● What to do
In your reply, restate all of the records below word for word.

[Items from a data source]

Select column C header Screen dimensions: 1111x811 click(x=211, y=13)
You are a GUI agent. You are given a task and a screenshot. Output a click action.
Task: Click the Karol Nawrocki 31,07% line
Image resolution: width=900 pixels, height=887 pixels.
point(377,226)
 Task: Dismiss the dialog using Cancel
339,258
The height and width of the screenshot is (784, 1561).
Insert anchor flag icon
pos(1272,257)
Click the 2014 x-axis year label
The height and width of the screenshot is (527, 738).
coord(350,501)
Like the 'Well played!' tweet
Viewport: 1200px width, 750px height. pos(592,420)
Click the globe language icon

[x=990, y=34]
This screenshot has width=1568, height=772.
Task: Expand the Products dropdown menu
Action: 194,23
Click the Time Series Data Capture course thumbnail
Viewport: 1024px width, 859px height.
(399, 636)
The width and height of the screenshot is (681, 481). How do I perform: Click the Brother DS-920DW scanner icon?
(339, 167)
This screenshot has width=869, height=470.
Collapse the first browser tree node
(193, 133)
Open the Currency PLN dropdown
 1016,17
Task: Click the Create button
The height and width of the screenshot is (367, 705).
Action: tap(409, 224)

● Answer box
Select column C header Screen dimensions: 1111x811 click(x=211, y=13)
You are a GUI agent. You are given a task and a screenshot. Output a click action.
Task: Click the Karol Nawrocki 31,07% line
Image resolution: width=900 pixels, height=887 pixels.
point(377,226)
 Task: Dismiss the dialog using Cancel
339,258
The height and width of the screenshot is (784, 1561).
Insert anchor flag icon
pos(1272,257)
Click the 2014 x-axis year label
The height and width of the screenshot is (527, 738).
coord(350,501)
Like the 'Well played!' tweet
Viewport: 1200px width, 750px height. pos(592,420)
Click the globe language icon

[x=990, y=34]
This screenshot has width=1568, height=772.
Task: Expand the Products dropdown menu
Action: 194,23
Click the Time Series Data Capture course thumbnail
Viewport: 1024px width, 859px height.
(399, 636)
The width and height of the screenshot is (681, 481). How do I perform: Click the Brother DS-920DW scanner icon?
(339, 167)
This screenshot has width=869, height=470.
Collapse the first browser tree node
(193, 133)
Open the Currency PLN dropdown
 1016,17
Task: Click the Create button
The height and width of the screenshot is (367, 705).
Action: tap(409, 224)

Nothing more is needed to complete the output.